Heterogeneous Single-Atom Catalysts for Carbon Dioxide Reduction to Chemicals

The SACforCO2 project has been dedicated to developing innovative single-atom catalysts (SACs) for synthetic chemistry. This research has addressed a fundamental challenge in catalysis: designing stable and efficient active sites at the atomic scale to maximize performance while minimizing precious metal usage. By integrating advanced molecular design, in-depth spectroscopic characterization, and computational modeling, the project has explored the interplay between catalyst structure and reactivity, aiming to establish a new paradigm for sustainable chemical transformations. The focal point has been the synthesis of Pd1@TRIDAP, a new palladium-based SAC supported on a pyridine-triazine framework, which offers a unique platform for tuning catalytic properties through ligand engineering and electronic control. This work aligns with the broader vision of developing catalysts that not only enhance efficiency but also enable a shift toward electrification and modular chemical production, supporting the EU Green Deal's goal of decarbonizing industrial processes.

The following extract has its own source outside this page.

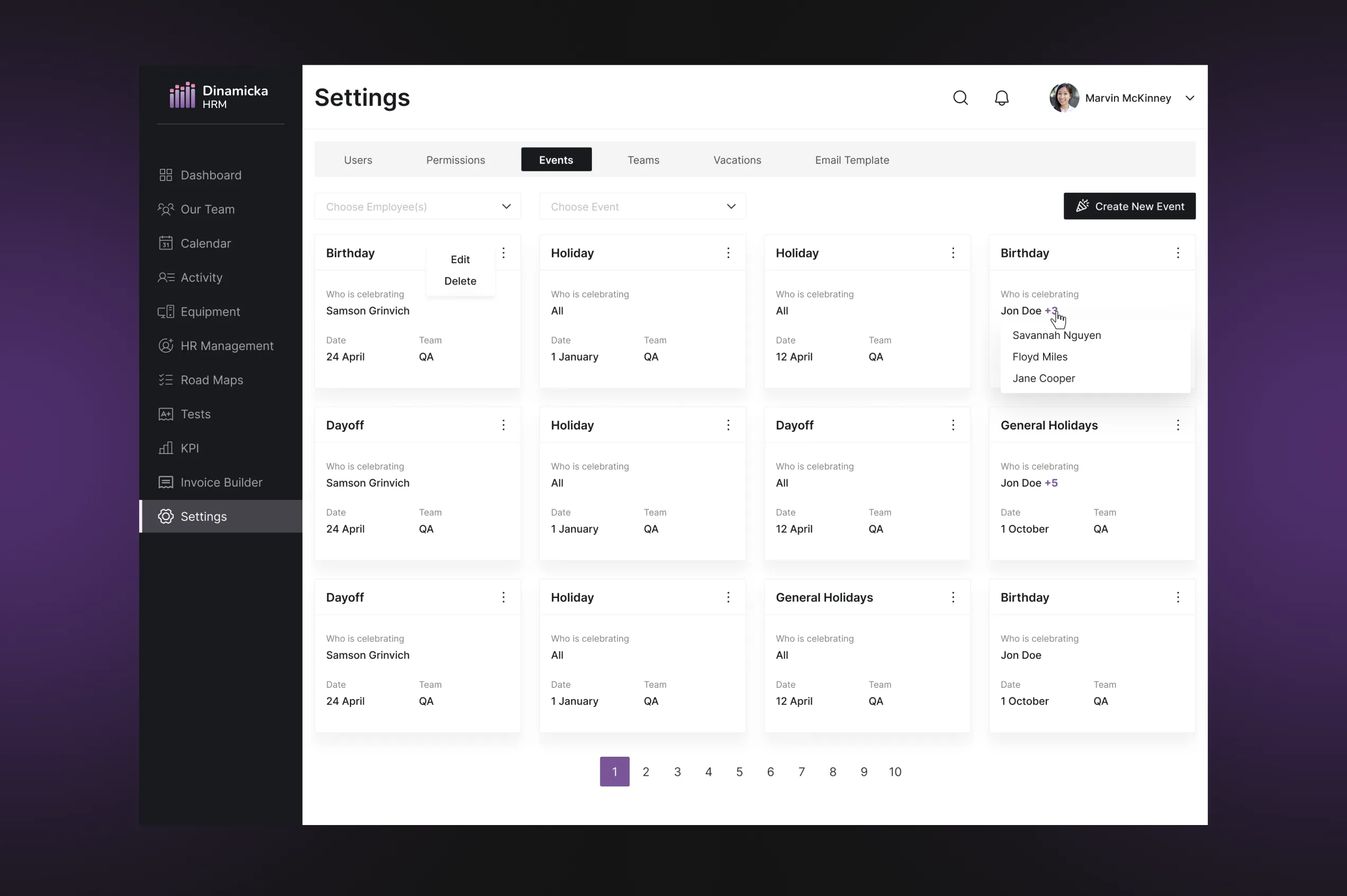Switch to the Vacations tab
Screen dimensions: 1347x896
click(x=737, y=160)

A key achievement of the project has been the synthesis of Pd1@TRIDAP, which combines precision catalyst design with scalable synthetic strategies. The catalyst was successfully prepared via an organoligand-based polymerization process, ensuring atomic dispersion and site isolation of palladium centers within a well-defined organic matrix. Advanced spectroscopic techniques, including XPS, XAS, and TEM, confirmed the structural integrity and electronic environment of the active sites, while DFT calculations provided insight into their stability and mechanistic role in catalytic processes. The application of Pd1@TRIDAP in C–C coupling and CO2 valorization has demonstrated unprecedented selectivity and recyclability, with experimental findings corroborated by first-principles modeling. In particular, the catalyst has enabled the self-cascade Suzuki coupling reaction, eliminating the need for intermediate purification and setting the stage for more complex tandem catalytic transformations. Furthermore, its implementation in one-pot pharmaceutical synthesis highlights its versatility in constructing bioactive molecules under streamlined reaction conditions. These results have suggested a broader potential for SACs in fine chemical and pharmaceutical manufacturing, in order to bridge the gap between fundamental research and industrial application.

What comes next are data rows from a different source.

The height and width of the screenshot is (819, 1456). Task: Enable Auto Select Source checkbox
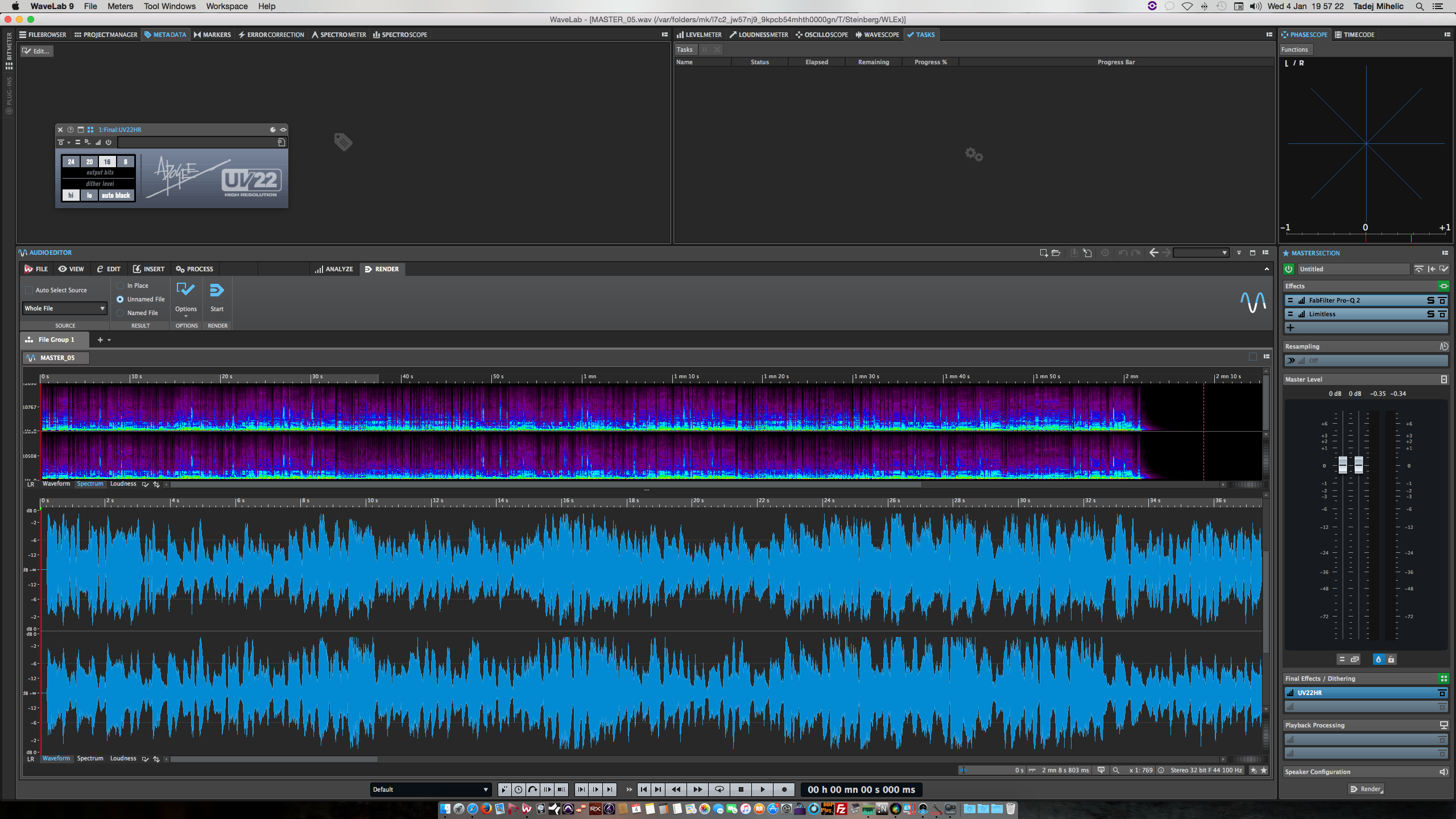[x=29, y=290]
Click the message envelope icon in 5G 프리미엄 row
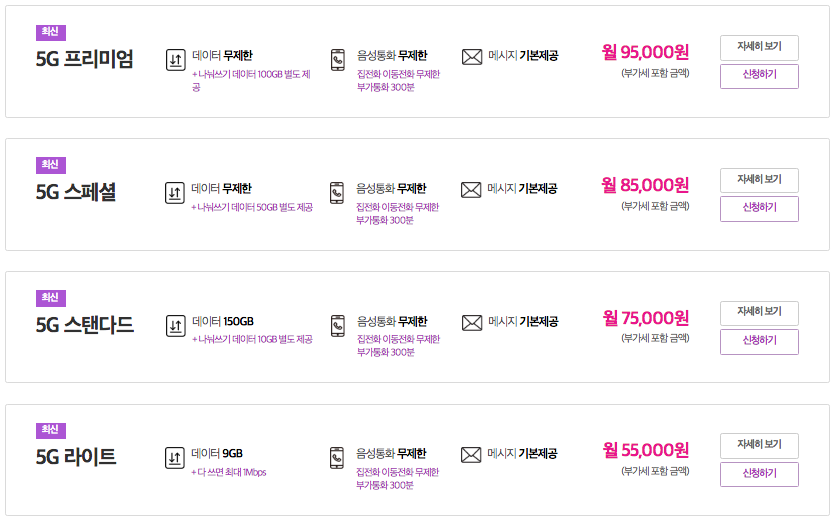Screen dimensions: 836x522 (x=472, y=57)
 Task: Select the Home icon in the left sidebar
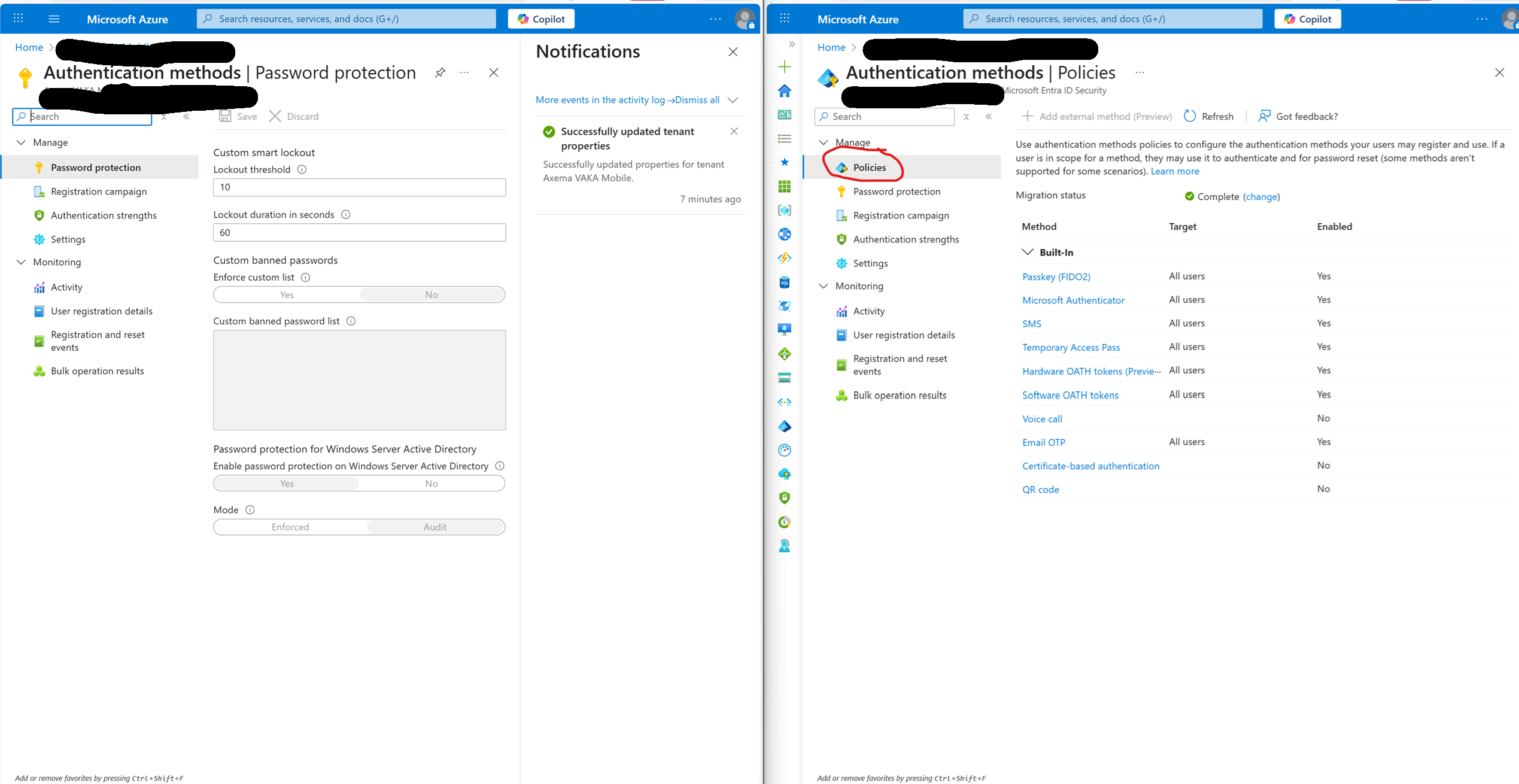click(785, 90)
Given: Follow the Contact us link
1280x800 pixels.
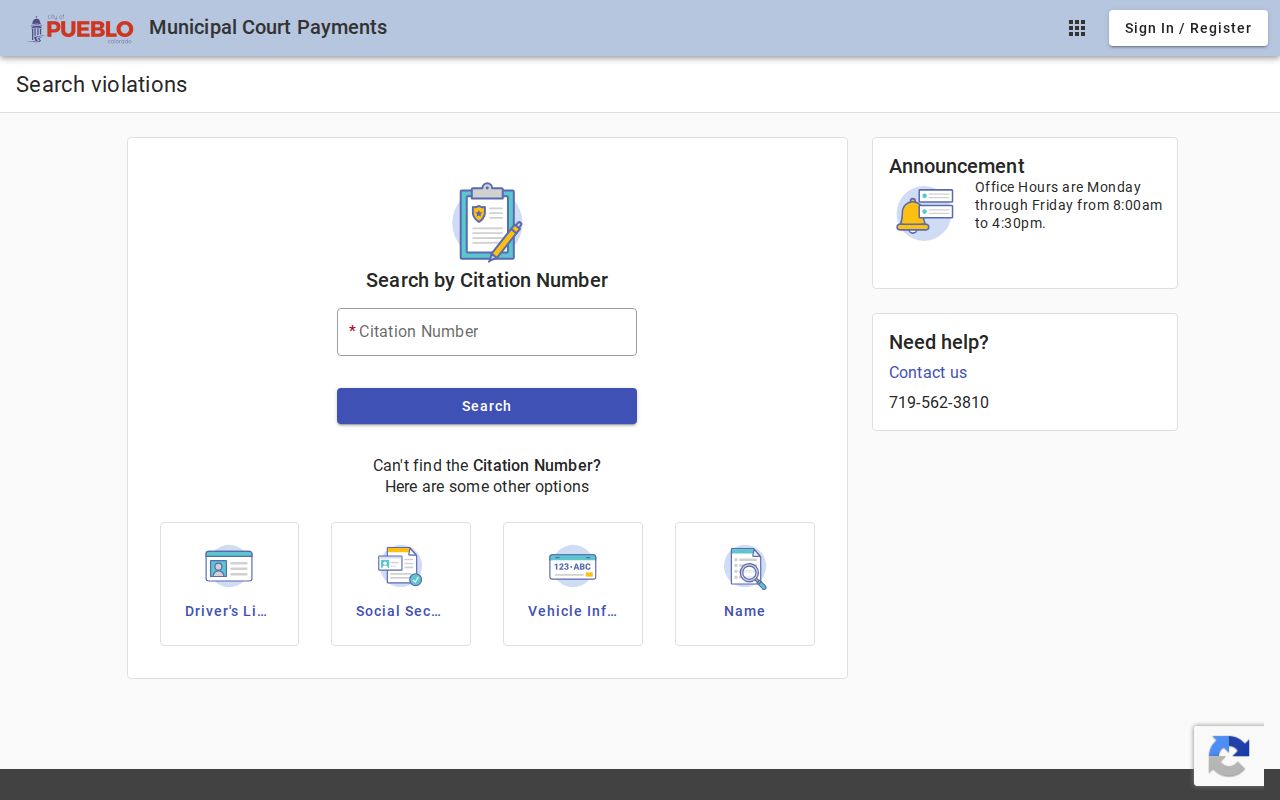Looking at the screenshot, I should (928, 372).
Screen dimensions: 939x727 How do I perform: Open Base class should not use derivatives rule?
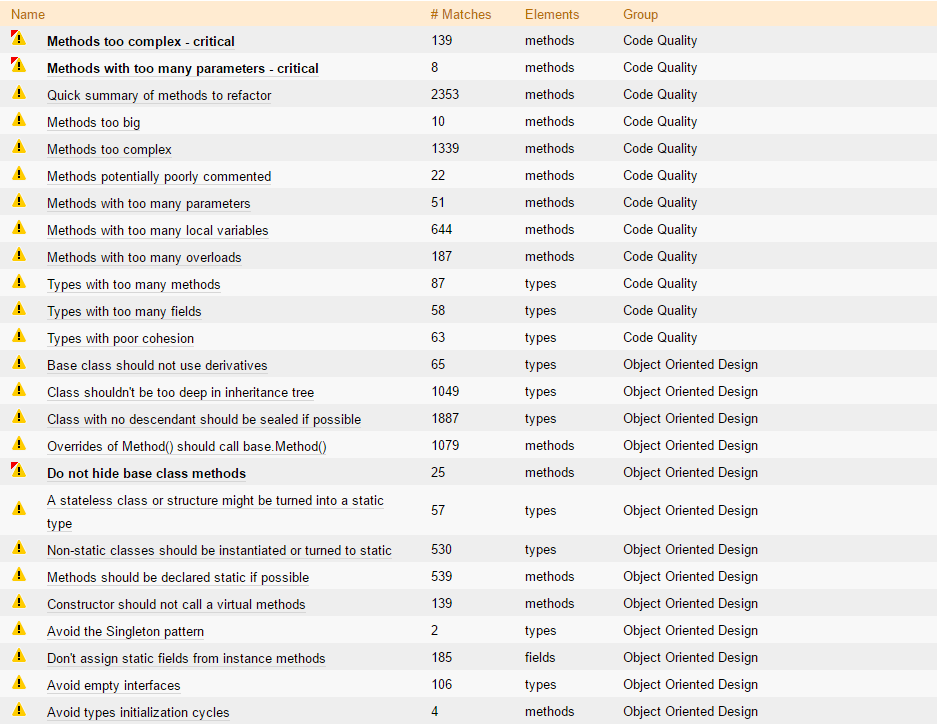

The project's impact extends beyond catalyst design, contributing to the development of integrated catalytic systems that could reshape the landscape of synthetic chemistry. By demonstrating a modular and highly tunable platform, SACforCO2 lays the foundation for future research into adaptive and multifunctional catalysts capable of operating under tunable chemical conditions. The ability to rationally control reaction pathways at the atomic level opens opportunities for expanding the concept of SACs to new classes of reactions, such as asymmetric transformations and selective C–H activation, thereby broadening the scope of green synthetic methodologies. The economic implications of this work are significant, as the technology offers a pathway to reducing the dependence on bulk precious metals while enhancing catalytic efficiency. Discussions with industrial partners indicate strong interest in the potential scale-up and commercialization of these systems, provided that further optimizations and long-term stability assessments are conducted. To accelerate the transition from laboratory-scale discoveries to industrial implementation, efforts are now focused on integrating SACs into continuous-flow reactors, optimizing their performance in real-world operating environments, and refining synthetic protocols to enhance cost-effectiveness.